Сейчас и навечно
Часть 26 из 63 Информация о книге
Для доступа к библиотеке пройдите авторизацию
– Так и есть. Порой я задаюсь вопросом, почему он рассматривает мою кандидатуру одной их первых.
– Потому что ты полон чувств, – проговорила я, удивляясь собственной смелости, но слова уже не вернуть. – И он видит это.
Сойер внимательно посмотрел на меня. Между нами дремала Оливия, и он прикрыл ее головку небольшой соломенной шляпой, защищая от солнца.
– Я верю во второй шанс. Ради нее – да. А ради преступников вроде того парня, который убил мою маму? – Он покачал головой. – Если человек преступает черту, слишком велики шансы, что это повторится вновь.
– Какую черту?
– Нарушение закона. Наркотики, алкоголь, воровство, убийство или любое другое преступное деяние.
Я кивнула и отвела взгляд в сторону, в огромную пропасть печали, которая разверзлась между нами. Мысль о том, чтобы рассказать ему о моем прошлом, теперь казалась еще более невозможной.
«Он перестанет видеть меня, лишь мой послужной список. Преступницу».
Я прочистила горло.
– Расскажи о своем брате, Эмметте. Где он сейчас?
– Хороший вопрос. Последнее, что я слышал, он направлялся в Тибет. Путешествует по всему миру без постоянного места жительства. После смерти мамы он часто сбегал из дома. Но всегда возвращался, а когда стал старше, отсутствовал все дольше. Его выгнали из школы, несмотря на высокий IQ. А может, и из-за него.
Легкая, гордая улыбка коснулась губ Сойера, а затем испарилась.
– Мне всегда казалось, что мир не может сдержать Эмметта. Или он слишком умен, чтобы пытаться справиться с ним. Как будто он видит все его движущиеся части, и для него это слишком. Ему нужно продолжать идти. Может, чтобы обогнать мир.
– Ты скучаешь по нему?
– Да, очень. У меня осталось не так много родственников. Отец снова женился и теперь живет в Айдахо. У Пэтти, его жены, там семья, так что я никогда не вижу отца. Лишь изредка созваниваемся и обмениваемся открытками.
Он взглянул на меня, уловив мое омрачившееся лицо.

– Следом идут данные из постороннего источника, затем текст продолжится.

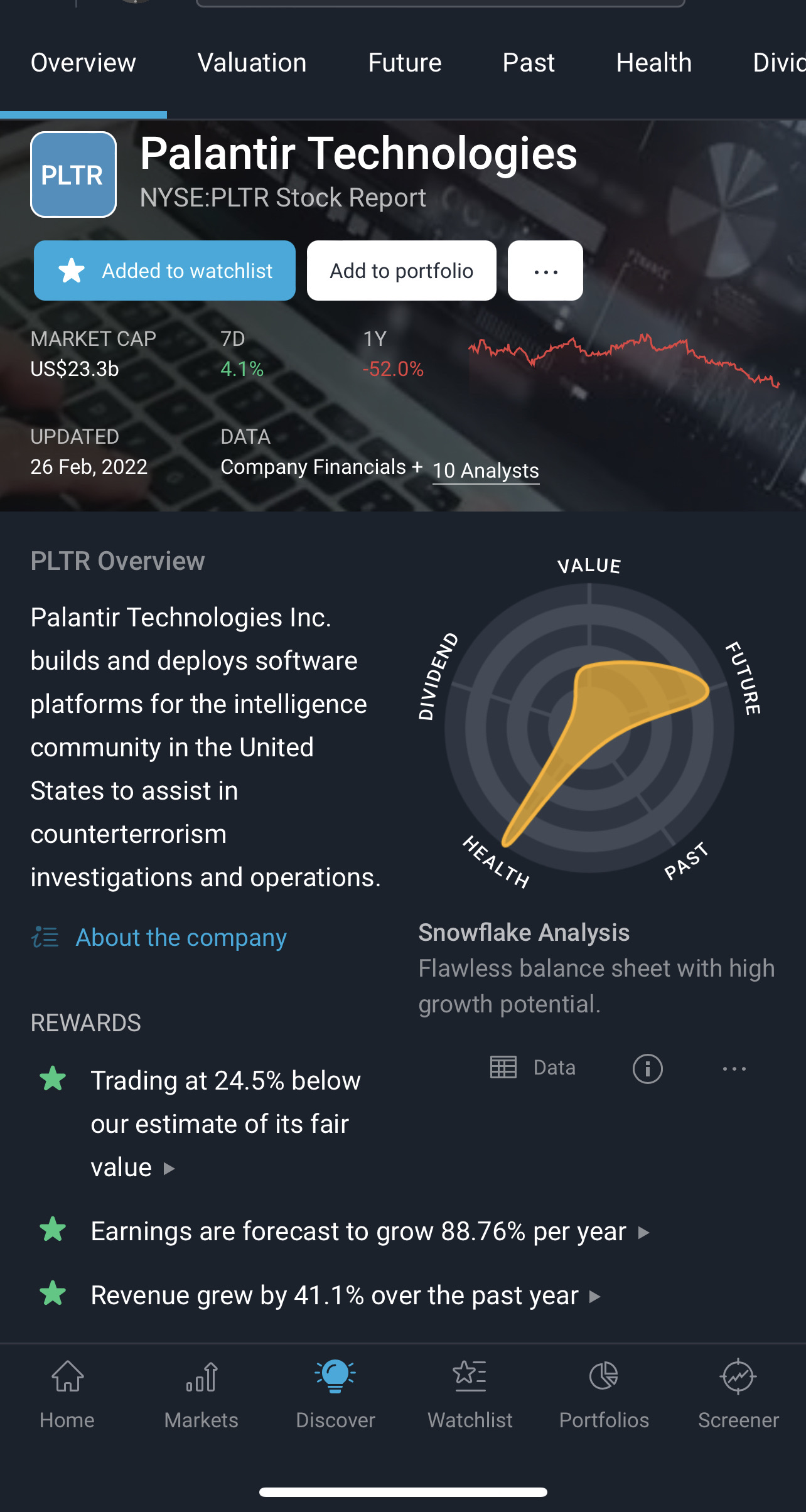Open About the company link
Image resolution: width=806 pixels, height=1512 pixels.
pyautogui.click(x=181, y=938)
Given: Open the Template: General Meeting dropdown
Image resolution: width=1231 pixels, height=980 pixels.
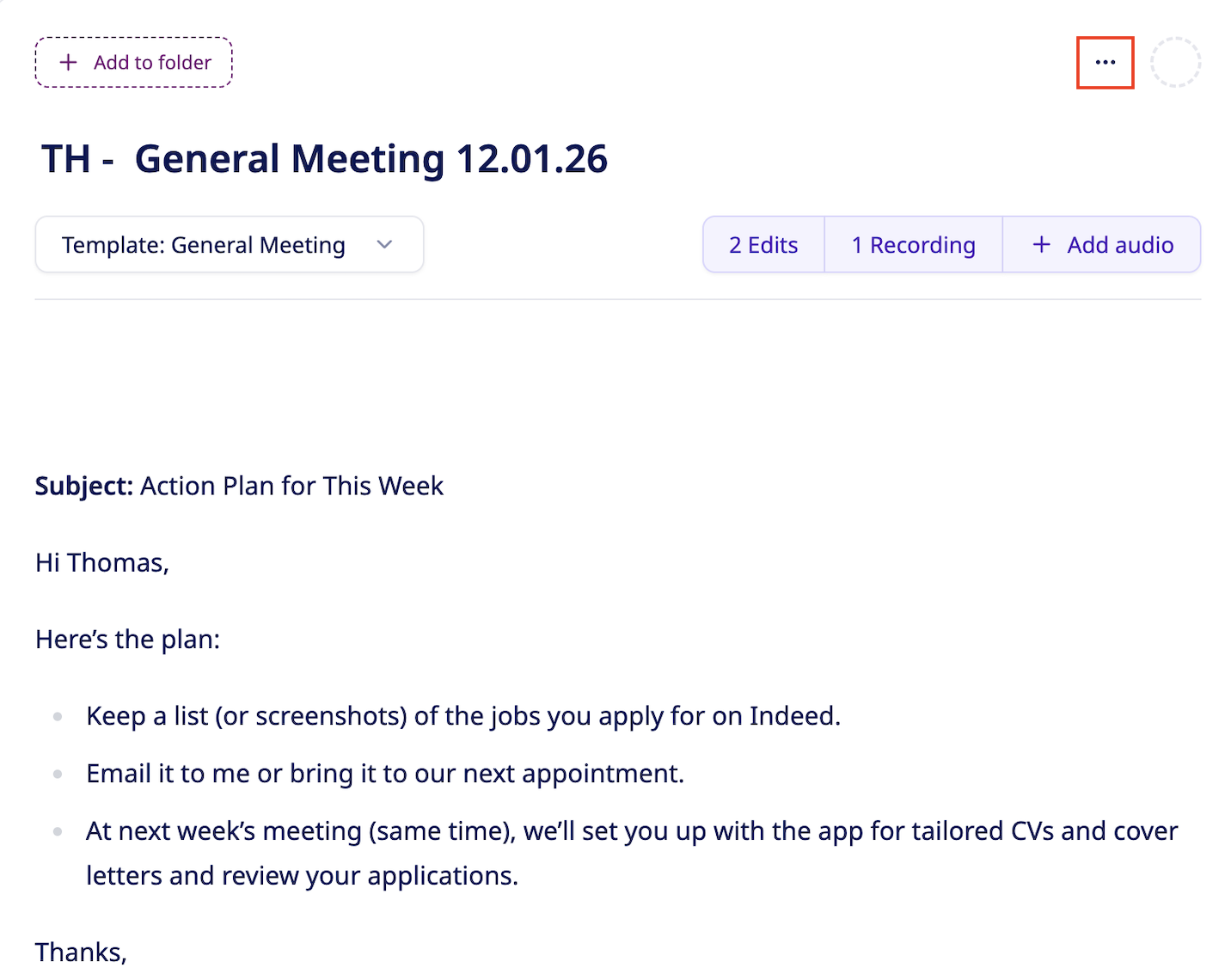Looking at the screenshot, I should tap(204, 245).
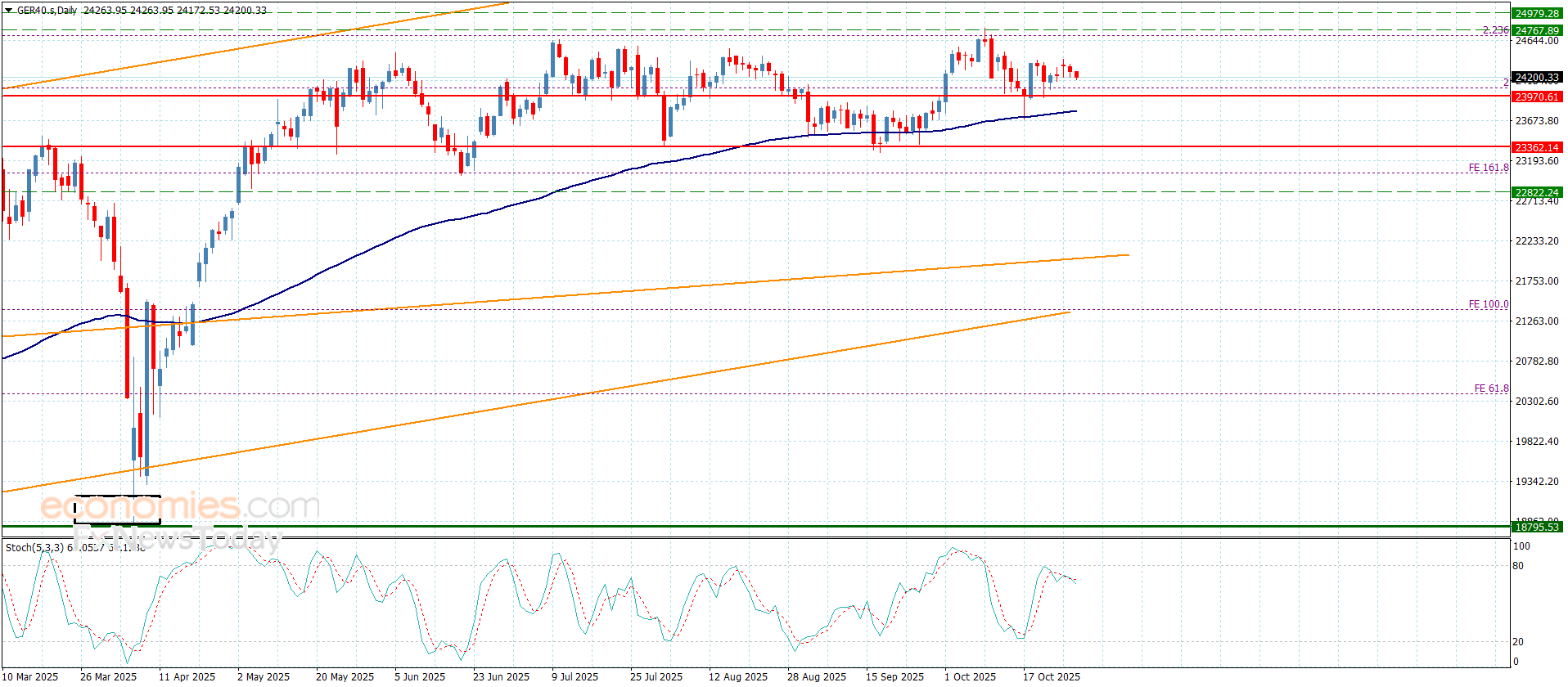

– Эй, прости, что вывалил на тебя все это о маме. Обычно я не говорю о своем дерьме. Ни с кем.
– Я рада, что ты рассказал мне, – улыбнулась я. – Рада, что ты смог довериться.
– Не самая приятная история.
– Как и у многих людей, я думаю.
– А что насчет тебя? – спросил он. – Я не имею в виду, что ты должна рассказать мне свою неприглядную историю, если она есть. Но, кажется, ты говорила про свою сестру?

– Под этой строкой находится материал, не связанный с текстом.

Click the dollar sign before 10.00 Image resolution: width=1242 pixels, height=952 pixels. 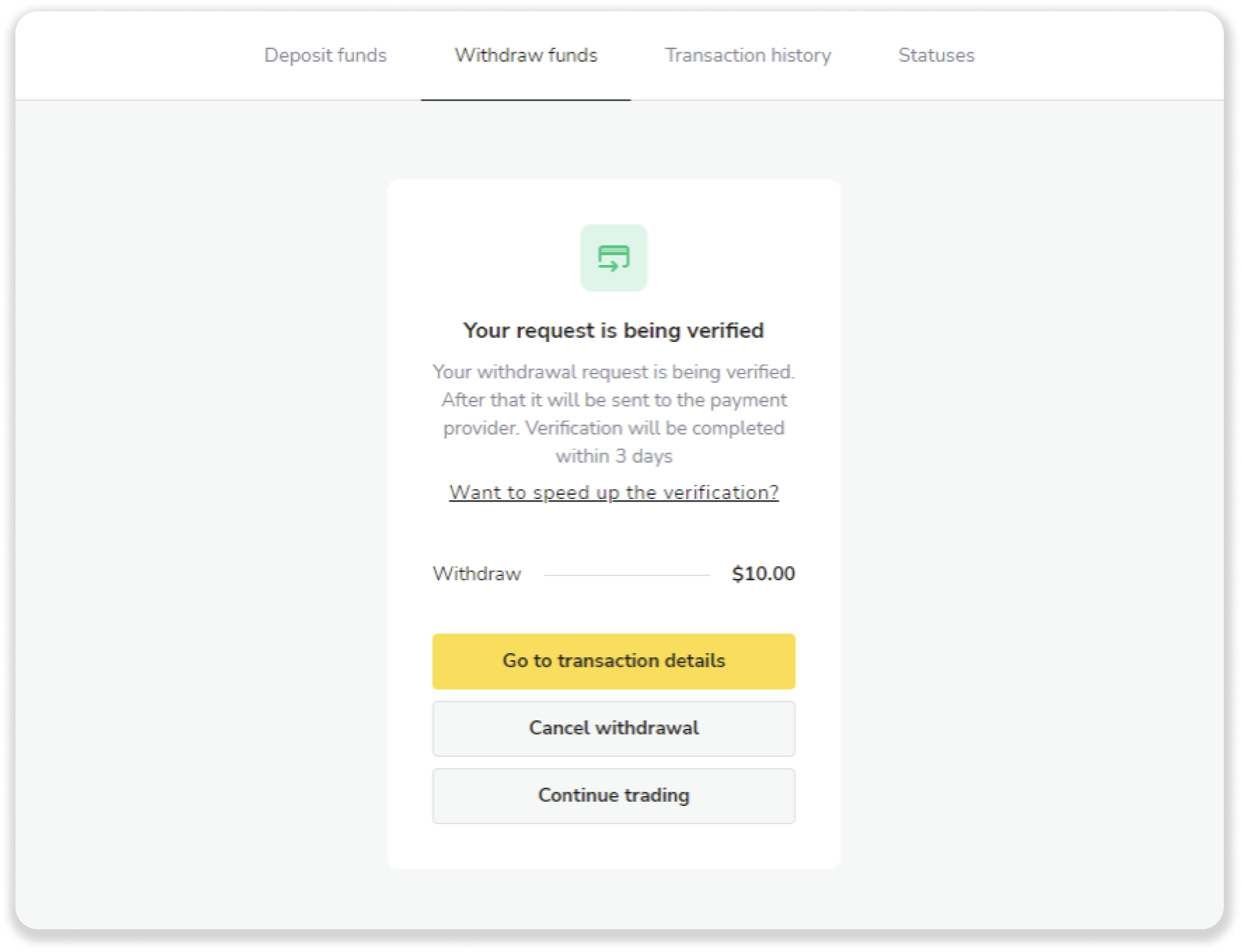pyautogui.click(x=737, y=574)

– Одна сестра, живет в Квинсе, – ответила я. – Она старше. Замужем. Идеальный муж, идеальный дом, идеальное все.
– А ты не заполучила ген идеальности?
– О нет, я сплошное разочарование, – отозвалась я.
Сойер нахмурился.
– Ты совсем не похожа на разочарование.
«Если бы ты только знал».
– Сестра поступила в колледж, а я нет. Она строит «нормальную» карьеру в дизайне интерьеров. Я – нет. Мне всегда хотелось танцевать и связать свою жизнь с этим, а этим, как известно, на жизнь не заработаешь. По крайней мере, так считают мои родители.
– Ты поэтому переехала сюда? Чтобы заниматься любимым делом?

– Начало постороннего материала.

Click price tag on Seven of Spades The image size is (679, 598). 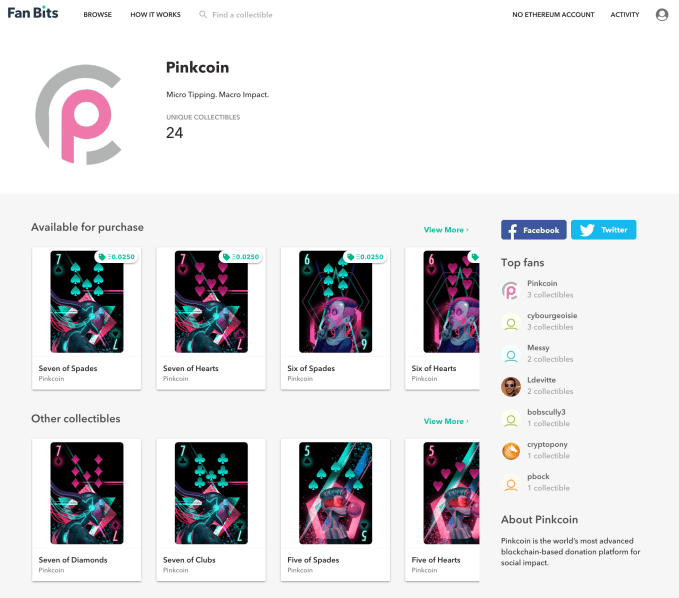pyautogui.click(x=116, y=257)
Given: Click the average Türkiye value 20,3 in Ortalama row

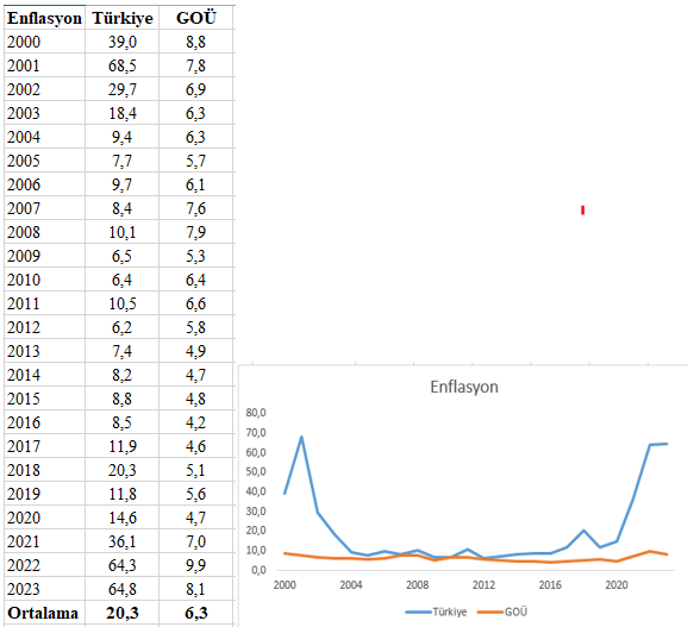Looking at the screenshot, I should pyautogui.click(x=123, y=611).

– Да, – согласилась я. – Начать жизнь с чистого лица.
– Новая жизнь – это хорошо. Эмметт начинает ее каждый день, – улыбнулся Сойер. – Когда я получу работу, вернее, если получу работу, то тоже начну.
– Ты получишь ее, – уверила его. – И сдашь экзамен. Не только у твоего брата имеется гениальный IQ.
Сойер махнул рукой.
– Не, он чертов гений.
– А у тебя фотографическая память, верно? – засмеялась я. – Мне же с трудом удается вспомнить, во что я была вчера одета.
– На тебе были джинсовые шорты поверх черных рваных колготок, черная шелковая блузка с золотыми цветами и черепами, – сообщил Сойер. – И армейские ботинки.
Я уставилась на него, пока румянец расползался по моим щекам.
– Откуда ты это знаешь?
– Прошлым вечером я выходил из поезда, на который ты садилась и не заметила меня.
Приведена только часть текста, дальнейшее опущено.